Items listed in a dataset
=-=-=-=-=

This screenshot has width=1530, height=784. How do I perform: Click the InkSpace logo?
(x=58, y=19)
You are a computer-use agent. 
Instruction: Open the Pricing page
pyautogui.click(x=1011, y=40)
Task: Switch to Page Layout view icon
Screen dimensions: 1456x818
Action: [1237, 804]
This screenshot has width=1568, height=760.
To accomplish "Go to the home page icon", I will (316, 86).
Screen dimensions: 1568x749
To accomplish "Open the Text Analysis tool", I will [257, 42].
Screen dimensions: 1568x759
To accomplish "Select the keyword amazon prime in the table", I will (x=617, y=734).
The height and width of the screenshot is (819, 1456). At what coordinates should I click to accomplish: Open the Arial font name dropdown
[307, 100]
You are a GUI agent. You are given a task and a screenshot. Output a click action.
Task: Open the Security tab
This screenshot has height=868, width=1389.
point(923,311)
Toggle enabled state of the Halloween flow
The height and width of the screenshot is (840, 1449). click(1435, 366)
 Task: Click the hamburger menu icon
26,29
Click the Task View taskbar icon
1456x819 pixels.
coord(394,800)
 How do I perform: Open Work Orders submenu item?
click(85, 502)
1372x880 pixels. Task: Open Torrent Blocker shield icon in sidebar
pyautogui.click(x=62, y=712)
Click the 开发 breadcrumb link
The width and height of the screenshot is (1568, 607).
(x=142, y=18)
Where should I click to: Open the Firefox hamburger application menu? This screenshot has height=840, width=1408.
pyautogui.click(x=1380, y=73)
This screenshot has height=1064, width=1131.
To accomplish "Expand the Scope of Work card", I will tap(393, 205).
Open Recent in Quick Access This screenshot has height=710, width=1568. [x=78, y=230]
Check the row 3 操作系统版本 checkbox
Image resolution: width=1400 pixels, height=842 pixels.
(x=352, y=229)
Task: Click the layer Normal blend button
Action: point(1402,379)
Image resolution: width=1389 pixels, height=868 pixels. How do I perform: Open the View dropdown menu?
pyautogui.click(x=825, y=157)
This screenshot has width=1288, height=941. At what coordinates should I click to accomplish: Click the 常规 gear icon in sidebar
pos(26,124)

=-=-=-=-=

• _Task directions_
In full and without error, restate the data.

• _Written response_
This screenshot has width=1530, height=784. How do I perform: Click the InkSpace logo?
(x=58, y=19)
You are a computer-use agent. 
Instruction: Open the Pricing page
pyautogui.click(x=1011, y=40)
Task: Switch to Page Layout view icon
Screen dimensions: 1456x818
Action: [1237, 804]
This screenshot has width=1568, height=760.
To accomplish "Go to the home page icon", I will (316, 86).
Screen dimensions: 1568x749
To accomplish "Open the Text Analysis tool", I will [257, 42].
Screen dimensions: 1568x759
To accomplish "Select the keyword amazon prime in the table", I will (x=617, y=734).
The height and width of the screenshot is (819, 1456). At what coordinates should I click to accomplish: Open the Arial font name dropdown
[307, 100]
You are a GUI agent. You are given a task and a screenshot. Output a click action.
Task: Open the Security tab
This screenshot has height=868, width=1389.
point(923,311)
Toggle enabled state of the Halloween flow
The height and width of the screenshot is (840, 1449). click(1435, 366)
 Task: Click the hamburger menu icon
26,29
Click the Task View taskbar icon
1456x819 pixels.
coord(394,800)
 How do I perform: Open Work Orders submenu item?
click(85, 502)
1372x880 pixels. Task: Open Torrent Blocker shield icon in sidebar
pyautogui.click(x=62, y=712)
Click the 开发 breadcrumb link
The width and height of the screenshot is (1568, 607).
(x=142, y=18)
Where should I click to: Open the Firefox hamburger application menu? This screenshot has height=840, width=1408.
pyautogui.click(x=1380, y=73)
This screenshot has height=1064, width=1131.
To accomplish "Expand the Scope of Work card", I will tap(393, 205).
Open Recent in Quick Access This screenshot has height=710, width=1568. [x=78, y=230]
Check the row 3 操作系统版本 checkbox
Image resolution: width=1400 pixels, height=842 pixels.
(x=352, y=229)
Task: Click the layer Normal blend button
Action: point(1402,379)
Image resolution: width=1389 pixels, height=868 pixels. How do I perform: Open the View dropdown menu?
pyautogui.click(x=825, y=157)
This screenshot has width=1288, height=941. At what coordinates should I click to accomplish: Click the 常规 gear icon in sidebar
pos(26,124)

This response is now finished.